▶ PROVIDED ENTRIES:
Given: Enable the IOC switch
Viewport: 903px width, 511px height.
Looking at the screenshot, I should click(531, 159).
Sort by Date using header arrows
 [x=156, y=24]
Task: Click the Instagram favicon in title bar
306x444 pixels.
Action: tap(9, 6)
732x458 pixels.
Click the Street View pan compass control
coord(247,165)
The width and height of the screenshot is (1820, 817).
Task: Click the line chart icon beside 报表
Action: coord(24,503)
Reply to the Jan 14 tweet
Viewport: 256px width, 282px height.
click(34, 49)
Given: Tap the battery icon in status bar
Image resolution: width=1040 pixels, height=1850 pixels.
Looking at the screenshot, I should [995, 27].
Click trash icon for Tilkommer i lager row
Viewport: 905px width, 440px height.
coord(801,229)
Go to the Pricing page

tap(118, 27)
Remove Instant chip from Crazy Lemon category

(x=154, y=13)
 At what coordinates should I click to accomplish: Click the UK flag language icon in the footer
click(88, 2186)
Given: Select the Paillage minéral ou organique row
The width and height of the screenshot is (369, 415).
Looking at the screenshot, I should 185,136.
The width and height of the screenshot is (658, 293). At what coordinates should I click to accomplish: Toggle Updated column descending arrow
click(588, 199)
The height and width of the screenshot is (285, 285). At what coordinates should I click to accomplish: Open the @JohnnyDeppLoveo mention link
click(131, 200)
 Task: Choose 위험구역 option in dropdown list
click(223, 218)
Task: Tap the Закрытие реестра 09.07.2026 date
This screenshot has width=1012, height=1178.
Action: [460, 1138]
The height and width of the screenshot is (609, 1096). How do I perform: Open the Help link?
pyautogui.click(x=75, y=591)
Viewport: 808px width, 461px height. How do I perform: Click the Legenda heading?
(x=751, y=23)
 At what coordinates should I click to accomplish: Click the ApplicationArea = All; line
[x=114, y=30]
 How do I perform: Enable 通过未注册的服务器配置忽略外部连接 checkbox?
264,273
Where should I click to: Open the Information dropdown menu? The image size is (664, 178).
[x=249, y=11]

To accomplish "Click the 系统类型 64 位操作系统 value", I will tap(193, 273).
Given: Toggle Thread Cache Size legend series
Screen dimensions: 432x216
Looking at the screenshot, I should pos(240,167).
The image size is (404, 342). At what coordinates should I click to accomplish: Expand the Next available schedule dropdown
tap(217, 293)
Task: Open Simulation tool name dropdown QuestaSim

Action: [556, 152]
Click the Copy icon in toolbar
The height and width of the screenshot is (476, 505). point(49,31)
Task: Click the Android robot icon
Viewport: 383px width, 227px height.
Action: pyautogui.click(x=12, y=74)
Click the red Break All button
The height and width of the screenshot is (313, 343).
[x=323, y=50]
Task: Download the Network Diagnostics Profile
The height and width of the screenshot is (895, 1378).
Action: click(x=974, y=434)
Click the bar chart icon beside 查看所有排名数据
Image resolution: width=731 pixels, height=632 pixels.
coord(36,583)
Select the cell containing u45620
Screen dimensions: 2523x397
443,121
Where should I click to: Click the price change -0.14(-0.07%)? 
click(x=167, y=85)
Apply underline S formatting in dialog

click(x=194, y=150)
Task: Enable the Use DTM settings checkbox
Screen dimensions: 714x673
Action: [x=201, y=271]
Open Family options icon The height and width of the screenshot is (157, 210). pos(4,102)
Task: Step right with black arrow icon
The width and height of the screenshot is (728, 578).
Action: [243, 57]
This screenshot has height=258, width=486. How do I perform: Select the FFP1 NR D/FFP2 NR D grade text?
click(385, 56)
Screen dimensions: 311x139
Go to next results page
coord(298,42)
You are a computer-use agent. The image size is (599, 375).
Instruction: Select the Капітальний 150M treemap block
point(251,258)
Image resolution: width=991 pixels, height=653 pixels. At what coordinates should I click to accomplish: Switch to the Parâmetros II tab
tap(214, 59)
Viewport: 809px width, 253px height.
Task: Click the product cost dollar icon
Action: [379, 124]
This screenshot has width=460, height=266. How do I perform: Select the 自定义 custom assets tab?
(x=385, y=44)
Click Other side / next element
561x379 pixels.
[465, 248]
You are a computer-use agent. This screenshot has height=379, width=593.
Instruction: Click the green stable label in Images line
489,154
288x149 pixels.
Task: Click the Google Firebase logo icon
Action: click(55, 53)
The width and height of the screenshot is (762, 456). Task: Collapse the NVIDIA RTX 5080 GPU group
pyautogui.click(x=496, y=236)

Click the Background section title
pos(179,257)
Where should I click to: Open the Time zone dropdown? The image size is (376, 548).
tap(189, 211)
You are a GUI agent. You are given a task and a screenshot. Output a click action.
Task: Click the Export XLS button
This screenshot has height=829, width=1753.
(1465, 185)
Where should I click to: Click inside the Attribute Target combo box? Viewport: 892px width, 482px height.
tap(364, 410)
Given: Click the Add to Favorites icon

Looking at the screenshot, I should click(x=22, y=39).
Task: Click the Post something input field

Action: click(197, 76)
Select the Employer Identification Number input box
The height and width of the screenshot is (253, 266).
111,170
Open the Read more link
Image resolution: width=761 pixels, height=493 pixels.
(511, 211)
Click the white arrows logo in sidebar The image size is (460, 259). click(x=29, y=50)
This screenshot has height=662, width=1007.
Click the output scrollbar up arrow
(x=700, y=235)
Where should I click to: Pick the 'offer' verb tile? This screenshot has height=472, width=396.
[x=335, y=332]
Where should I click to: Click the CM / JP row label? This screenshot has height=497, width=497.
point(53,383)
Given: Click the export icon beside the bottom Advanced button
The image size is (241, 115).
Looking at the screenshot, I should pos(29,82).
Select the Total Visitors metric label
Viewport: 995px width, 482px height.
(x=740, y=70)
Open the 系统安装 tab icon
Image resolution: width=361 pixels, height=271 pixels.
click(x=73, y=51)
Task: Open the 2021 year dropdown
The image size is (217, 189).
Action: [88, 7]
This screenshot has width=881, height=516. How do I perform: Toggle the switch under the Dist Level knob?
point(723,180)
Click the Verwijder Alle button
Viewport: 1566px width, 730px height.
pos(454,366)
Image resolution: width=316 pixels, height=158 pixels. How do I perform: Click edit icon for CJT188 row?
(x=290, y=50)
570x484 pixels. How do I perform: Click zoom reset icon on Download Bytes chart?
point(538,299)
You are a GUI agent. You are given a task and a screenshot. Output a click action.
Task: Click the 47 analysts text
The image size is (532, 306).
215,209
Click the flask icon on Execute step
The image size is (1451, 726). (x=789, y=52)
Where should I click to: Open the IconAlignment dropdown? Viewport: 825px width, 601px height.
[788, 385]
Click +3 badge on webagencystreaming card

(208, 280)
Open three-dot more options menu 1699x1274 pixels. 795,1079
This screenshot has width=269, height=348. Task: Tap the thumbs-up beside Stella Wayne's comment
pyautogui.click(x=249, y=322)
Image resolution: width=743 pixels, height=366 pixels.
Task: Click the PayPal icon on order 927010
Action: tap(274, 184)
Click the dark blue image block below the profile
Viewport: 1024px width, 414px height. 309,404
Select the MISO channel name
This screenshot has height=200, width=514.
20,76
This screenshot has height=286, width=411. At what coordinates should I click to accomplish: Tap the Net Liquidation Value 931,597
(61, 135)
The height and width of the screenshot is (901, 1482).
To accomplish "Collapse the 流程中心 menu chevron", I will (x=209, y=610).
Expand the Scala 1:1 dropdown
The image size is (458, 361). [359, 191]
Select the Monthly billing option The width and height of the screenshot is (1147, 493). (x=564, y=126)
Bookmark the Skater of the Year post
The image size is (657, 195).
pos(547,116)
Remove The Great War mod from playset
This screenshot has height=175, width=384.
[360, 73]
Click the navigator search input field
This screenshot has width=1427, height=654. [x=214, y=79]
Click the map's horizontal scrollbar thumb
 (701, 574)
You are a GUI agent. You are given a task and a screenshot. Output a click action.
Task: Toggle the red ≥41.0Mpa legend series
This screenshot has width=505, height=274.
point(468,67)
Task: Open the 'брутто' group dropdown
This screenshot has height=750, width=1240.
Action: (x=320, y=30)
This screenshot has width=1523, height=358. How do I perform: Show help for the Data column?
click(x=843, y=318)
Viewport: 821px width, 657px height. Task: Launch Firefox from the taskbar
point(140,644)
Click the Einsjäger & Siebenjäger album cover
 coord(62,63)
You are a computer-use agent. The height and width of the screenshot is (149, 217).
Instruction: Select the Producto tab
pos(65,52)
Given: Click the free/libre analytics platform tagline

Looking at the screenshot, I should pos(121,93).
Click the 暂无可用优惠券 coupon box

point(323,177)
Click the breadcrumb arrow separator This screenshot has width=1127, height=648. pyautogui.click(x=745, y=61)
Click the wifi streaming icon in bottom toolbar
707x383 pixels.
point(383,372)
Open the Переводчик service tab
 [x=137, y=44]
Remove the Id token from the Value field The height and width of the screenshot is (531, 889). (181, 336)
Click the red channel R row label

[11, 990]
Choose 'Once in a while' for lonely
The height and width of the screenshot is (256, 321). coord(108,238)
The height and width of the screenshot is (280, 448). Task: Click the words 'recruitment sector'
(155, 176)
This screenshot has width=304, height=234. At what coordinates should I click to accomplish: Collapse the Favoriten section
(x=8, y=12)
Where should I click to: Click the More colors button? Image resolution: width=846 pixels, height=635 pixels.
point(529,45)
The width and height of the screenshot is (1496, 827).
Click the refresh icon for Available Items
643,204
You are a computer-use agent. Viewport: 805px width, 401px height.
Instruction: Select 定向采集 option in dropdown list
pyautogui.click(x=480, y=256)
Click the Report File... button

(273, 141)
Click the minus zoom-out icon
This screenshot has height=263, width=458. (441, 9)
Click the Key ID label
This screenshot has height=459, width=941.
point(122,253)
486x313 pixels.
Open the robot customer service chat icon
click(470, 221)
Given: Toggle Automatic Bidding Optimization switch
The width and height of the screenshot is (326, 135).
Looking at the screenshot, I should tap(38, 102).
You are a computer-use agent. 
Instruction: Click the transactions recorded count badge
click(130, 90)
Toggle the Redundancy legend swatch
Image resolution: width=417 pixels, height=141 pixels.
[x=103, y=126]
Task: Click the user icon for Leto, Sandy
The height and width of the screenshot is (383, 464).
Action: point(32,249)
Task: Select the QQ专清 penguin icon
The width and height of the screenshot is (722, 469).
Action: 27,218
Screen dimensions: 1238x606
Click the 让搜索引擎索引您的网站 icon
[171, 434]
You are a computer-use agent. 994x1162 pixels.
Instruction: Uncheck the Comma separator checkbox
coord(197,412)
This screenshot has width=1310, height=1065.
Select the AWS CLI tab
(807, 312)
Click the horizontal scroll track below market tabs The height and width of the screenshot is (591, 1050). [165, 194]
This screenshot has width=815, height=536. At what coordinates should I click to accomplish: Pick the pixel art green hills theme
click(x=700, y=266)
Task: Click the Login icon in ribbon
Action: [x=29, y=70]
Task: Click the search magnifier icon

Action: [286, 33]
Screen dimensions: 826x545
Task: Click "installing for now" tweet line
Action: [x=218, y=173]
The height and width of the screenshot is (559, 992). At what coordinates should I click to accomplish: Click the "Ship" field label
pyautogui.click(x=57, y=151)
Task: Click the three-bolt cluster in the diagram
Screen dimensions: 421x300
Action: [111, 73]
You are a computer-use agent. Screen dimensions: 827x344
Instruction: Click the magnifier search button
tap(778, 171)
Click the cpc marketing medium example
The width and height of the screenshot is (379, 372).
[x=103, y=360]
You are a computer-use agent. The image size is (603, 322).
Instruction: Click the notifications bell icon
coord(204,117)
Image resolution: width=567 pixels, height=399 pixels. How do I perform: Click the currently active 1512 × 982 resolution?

▶ WORK TO BE COMPLETED: Across the data, how many lines have the word "will" in them? Respond with the number alone.

▶ REPLY: 2